This commit adds PECI cputemp and dimmtemp hwmon drivers.

Signed-off-by: Jae Hyun Yoo <jae.hyun.yoo@linux.intel.com>
Reviewed-by: Haiyue Wang <haiyue.wang@linux.intel.com>
Reviewed-by: James Feist <james.feist@linux.intel.com>
Reviewed-by: Vernon Mauery <vernon.mauery@linux.intel.com>
Cc: Alan Cox <alan@linux.intel.com>
Cc: Andrew Jeffery <andrew@aj.id.au>
Cc: Andrew Lunn <andrew@lunn.ch>
Cc: Andy Shevchenko <andriy.shevchenko@intel.com>
Cc: Arnd Bergmann <arnd@arndb.de>
Cc: Benjamin Herrenschmidt <benh@kernel.crashing.org>
Cc: Fengguang Wu <fengguang.wu@intel.com>
Cc: Greg KH <gregkh@linuxfoundation.org>
Cc: Guenter Roeck <linux@roeck-us.net>
Cc: Jason M Biils <jason.m.bills@linux.intel.com>
Cc: Jean Delvare <jdelvare@suse.com>
Cc: Joel Stanley <joel@jms.id.au>
Cc: Julia Cartwright <juliac@eso.teric.us>
Cc: Miguel Ojeda <miguel.ojeda.sandonis@gmail.com>
Cc: Milton Miller II <miltonm@us.ibm.com>
Cc: Pavel Machek <pavel@ucw.cz>
Cc: Randy Dunlap <rdunlap@infradead.org>
Cc: Stef van Os <stef.van.os@prodrive-technologies.com>
Cc: Sumeet R Pawnikar <sumeet.r.pawnikar@intel.com>
---
 drivers/hwmon/Kconfig         |  28 ++
 drivers/hwmon/Makefile        |   2 +
 drivers/hwmon/peci-cputemp.c  | 783 ++++++++++++++++++++++++++++++++++++++++++
 drivers/hwmon/peci-dimmtemp.c | 432 +++++++++++++++++++++++
 4 files changed, 1245 insertions(+)
 create mode 100644 drivers/hwmon/peci-cputemp.c
 create mode 100644 drivers/hwmon/peci-dimmtemp.c

diff --git a/drivers/hwmon/Kconfig b/drivers/hwmon/Kconfig
index f249a4428458..c52f610f81d0 100644
--- a/drivers/hwmon/Kconfig
+++ b/drivers/hwmon/Kconfig
@@ -1259,6 +1259,34 @@ config SENSORS_NCT7904
 	  This driver can also be built as a module.  If so, the module
 	  will be called nct7904.
 
+config SENSORS_PECI_CPUTEMP
+	tristate "PECI CPU temperature monitoring support"
+	depends on OF
+	depends on PECI
+	help
+	  If you say yes here you get support for the generic Intel PECI
+	  cputemp driver which provides Digital Thermal Sensor (DTS) thermal
+	  readings of the CPU package and CPU cores that are accessible using
+	  the PECI Client Command Suite via the processor PECI client.

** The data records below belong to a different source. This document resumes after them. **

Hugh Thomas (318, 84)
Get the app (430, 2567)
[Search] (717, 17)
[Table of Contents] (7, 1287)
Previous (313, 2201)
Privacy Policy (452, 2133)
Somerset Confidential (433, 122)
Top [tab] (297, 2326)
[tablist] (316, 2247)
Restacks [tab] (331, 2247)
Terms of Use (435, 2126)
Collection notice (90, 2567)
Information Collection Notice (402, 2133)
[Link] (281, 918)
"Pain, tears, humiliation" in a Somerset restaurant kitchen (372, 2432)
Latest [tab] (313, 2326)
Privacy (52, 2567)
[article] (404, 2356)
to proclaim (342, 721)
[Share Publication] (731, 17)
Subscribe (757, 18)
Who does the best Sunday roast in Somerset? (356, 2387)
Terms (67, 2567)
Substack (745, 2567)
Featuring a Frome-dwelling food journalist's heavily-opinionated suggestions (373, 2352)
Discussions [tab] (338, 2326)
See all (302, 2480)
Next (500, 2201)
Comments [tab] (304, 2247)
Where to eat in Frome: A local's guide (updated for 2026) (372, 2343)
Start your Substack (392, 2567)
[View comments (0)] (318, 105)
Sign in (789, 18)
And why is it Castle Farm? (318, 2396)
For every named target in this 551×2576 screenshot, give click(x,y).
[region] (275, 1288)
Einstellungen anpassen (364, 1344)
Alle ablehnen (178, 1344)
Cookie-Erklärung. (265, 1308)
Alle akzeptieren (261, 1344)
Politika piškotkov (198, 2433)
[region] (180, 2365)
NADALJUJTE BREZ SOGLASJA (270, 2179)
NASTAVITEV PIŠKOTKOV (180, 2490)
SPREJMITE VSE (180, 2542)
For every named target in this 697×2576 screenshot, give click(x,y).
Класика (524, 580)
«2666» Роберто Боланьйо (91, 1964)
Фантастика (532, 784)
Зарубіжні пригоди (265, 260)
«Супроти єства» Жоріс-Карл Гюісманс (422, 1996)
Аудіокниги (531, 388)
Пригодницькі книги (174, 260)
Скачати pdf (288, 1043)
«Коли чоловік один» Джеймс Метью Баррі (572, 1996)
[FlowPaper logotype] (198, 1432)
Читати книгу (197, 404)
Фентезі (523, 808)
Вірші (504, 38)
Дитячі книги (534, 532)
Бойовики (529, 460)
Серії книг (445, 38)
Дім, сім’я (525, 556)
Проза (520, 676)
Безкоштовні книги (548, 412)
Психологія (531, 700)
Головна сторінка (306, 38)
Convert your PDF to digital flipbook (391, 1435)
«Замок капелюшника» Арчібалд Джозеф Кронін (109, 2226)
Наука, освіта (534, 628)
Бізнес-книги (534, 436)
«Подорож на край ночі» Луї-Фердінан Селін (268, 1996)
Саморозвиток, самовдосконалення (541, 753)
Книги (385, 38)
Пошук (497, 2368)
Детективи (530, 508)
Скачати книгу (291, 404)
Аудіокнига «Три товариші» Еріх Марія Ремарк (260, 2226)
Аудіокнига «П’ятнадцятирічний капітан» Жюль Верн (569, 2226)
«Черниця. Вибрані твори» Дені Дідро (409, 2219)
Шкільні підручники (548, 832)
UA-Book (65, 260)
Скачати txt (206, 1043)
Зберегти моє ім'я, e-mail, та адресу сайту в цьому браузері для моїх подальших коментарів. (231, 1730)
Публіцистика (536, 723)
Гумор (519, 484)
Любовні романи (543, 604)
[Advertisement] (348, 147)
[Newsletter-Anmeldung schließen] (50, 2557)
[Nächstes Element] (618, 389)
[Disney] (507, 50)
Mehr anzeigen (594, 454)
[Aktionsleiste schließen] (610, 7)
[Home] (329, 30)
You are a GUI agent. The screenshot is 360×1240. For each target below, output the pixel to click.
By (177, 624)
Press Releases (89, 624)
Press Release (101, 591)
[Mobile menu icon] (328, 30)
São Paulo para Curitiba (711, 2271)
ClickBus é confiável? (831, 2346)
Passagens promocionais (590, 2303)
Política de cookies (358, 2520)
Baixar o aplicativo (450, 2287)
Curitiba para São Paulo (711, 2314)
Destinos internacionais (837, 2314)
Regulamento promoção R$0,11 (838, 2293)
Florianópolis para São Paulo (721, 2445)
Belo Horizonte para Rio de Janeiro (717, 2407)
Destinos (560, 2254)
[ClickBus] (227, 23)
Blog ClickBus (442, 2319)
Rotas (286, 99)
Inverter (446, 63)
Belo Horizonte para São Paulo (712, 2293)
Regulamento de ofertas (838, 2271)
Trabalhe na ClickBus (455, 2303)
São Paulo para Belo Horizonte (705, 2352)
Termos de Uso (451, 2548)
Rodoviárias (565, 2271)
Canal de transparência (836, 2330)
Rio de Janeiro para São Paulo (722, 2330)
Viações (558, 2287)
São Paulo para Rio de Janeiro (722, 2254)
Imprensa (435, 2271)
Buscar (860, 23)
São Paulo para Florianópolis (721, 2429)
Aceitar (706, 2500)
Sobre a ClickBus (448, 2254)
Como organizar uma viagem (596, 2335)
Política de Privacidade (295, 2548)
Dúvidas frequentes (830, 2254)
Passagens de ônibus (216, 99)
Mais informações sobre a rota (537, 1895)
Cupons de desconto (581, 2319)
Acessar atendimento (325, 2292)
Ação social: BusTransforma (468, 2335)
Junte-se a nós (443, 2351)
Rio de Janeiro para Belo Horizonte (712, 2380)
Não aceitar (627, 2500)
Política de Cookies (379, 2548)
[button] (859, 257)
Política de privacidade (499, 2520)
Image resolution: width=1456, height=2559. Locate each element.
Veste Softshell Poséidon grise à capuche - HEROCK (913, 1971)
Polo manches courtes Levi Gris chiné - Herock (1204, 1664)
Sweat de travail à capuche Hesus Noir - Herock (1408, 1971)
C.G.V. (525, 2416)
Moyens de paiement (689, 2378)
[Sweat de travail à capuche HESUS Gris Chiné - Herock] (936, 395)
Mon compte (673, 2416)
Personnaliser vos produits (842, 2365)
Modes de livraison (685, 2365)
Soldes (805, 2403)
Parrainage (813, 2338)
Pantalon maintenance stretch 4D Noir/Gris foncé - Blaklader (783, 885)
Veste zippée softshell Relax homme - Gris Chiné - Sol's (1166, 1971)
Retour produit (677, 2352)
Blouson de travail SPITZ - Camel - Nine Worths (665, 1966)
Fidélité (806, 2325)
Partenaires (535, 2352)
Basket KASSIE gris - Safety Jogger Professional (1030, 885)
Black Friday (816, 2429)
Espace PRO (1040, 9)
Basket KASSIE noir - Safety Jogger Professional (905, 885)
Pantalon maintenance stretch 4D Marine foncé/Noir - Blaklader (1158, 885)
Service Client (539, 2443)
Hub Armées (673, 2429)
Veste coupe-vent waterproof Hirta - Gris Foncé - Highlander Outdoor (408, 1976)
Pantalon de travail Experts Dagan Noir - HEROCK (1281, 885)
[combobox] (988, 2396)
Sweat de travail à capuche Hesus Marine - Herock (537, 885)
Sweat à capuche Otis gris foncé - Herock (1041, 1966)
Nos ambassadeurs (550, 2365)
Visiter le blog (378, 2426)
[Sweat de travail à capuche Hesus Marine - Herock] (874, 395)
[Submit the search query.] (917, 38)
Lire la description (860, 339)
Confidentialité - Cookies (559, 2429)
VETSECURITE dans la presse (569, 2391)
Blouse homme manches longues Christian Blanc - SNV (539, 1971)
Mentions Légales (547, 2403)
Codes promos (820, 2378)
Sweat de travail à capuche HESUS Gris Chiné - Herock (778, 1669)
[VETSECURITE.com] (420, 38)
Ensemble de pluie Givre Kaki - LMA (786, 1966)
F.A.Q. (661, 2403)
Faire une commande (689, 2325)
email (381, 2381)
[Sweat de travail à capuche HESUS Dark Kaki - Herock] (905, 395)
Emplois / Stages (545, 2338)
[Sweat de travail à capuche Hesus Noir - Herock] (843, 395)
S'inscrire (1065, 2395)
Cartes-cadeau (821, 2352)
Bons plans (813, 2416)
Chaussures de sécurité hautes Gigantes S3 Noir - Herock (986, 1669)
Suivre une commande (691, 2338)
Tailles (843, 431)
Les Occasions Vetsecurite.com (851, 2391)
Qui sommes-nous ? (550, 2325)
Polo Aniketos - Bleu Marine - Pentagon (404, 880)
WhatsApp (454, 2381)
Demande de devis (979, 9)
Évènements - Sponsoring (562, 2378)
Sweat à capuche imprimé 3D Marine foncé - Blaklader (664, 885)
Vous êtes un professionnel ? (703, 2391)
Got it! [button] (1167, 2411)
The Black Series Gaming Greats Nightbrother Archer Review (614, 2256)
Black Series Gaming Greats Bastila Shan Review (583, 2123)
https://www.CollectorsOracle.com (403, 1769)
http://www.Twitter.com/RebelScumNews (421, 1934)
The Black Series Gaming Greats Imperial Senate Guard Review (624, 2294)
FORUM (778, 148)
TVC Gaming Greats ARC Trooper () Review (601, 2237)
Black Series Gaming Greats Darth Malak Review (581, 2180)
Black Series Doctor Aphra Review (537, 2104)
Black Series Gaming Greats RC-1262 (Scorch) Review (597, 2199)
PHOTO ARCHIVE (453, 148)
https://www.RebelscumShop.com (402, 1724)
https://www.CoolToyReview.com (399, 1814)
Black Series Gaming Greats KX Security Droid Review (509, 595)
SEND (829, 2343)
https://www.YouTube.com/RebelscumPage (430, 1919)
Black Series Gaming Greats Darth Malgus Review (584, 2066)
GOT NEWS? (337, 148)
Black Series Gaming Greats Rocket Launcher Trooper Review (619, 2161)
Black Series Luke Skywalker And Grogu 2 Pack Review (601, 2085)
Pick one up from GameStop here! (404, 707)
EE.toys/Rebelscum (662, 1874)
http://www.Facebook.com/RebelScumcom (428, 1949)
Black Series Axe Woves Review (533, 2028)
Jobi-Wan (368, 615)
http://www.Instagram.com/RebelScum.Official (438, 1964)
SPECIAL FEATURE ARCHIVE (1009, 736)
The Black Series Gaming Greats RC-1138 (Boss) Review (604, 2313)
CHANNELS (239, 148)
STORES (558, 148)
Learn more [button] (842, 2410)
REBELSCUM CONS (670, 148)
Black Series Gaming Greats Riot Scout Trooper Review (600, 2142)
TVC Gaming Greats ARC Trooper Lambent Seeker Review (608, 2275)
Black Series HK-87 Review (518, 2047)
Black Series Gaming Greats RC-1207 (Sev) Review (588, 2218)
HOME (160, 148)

+	  Check Documentation/hwmon/peci-cputemp for details.
+
+	  This driver can also be built as a module.  If so, the module
+	  will be called peci-cputemp.
+
+config SENSORS_PECI_DIMMTEMP
+	tristate "PECI DIMM temperature monitoring support"
+	depends on OF
+	depends on PECI
+	help
+	  If you say yes here you get support for the generic Intel PECI hwmon
+	  driver which provides Digital Thermal Sensor (DTS) thermal readings of
+	  DIMM components that are accessible using the PECI Client Command
+	  Suite via the processor PECI client.
+	  Check Documentation/hwmon/peci-dimmtemp for details.
+
+	  This driver can also be built as a module.  If so, the module
+	  will be called peci-dimmtemp.
+
 config SENSORS_NSA320
 	tristate "ZyXEL NSA320 and compatible fan speed and temperature sensors"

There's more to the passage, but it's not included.